What is required:
Take the listing below and print exactly the lines starting at the line containing "my blog (101, 329)" and ending at the line containing "女性のかつら (791, 808)", both ends included, and no others.

Task data:
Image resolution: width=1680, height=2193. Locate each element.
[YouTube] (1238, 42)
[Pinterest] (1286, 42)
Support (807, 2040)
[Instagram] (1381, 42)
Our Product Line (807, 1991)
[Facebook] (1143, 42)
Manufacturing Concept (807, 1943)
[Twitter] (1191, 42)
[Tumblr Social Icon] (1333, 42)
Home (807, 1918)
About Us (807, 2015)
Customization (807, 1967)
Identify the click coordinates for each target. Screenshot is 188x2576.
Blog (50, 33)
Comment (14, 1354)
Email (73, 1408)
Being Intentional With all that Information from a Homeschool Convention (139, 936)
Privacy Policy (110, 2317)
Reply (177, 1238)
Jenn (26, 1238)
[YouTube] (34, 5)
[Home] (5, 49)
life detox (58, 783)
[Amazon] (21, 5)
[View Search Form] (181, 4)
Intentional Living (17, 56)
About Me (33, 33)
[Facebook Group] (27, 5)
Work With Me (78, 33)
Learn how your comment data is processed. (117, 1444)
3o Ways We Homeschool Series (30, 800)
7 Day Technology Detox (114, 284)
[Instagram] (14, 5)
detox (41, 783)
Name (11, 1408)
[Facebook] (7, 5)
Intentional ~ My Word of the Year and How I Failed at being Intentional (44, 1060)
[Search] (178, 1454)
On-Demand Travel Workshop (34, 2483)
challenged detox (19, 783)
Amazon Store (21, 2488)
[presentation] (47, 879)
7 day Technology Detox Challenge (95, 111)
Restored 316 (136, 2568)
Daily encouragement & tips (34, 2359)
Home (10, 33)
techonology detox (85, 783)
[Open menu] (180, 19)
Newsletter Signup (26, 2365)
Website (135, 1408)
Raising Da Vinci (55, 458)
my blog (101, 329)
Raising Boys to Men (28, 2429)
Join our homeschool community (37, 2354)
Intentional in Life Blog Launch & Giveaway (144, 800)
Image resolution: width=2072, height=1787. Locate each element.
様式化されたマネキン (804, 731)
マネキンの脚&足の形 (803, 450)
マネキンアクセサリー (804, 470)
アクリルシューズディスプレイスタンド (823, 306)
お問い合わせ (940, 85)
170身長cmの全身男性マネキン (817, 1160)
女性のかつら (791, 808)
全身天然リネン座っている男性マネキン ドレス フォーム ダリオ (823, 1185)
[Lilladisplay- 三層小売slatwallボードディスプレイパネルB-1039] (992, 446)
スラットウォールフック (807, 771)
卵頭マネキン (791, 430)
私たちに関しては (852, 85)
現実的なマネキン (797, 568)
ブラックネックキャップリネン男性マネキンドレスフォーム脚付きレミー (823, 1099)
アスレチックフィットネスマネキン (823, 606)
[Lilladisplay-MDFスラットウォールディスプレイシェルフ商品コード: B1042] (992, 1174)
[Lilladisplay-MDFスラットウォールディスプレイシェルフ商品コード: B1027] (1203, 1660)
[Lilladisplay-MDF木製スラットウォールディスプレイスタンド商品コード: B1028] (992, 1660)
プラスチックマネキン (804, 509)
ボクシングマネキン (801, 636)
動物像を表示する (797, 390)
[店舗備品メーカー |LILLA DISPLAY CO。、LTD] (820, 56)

Output:
my blog (101, 329)
Raising Boys to Men (28, 2429)
Join our homeschool community (37, 2354)
Intentional in Life Blog Launch & Giveaway (144, 800)
Image resolution: width=2072, height=1787. Locate each element.
様式化されたマネキン (804, 731)
マネキンの脚&足の形 (803, 450)
マネキンアクセサリー (804, 470)
アクリルシューズディスプレイスタンド (823, 306)
お問い合わせ (940, 85)
170身長cmの全身男性マネキン (817, 1160)
女性のかつら (791, 808)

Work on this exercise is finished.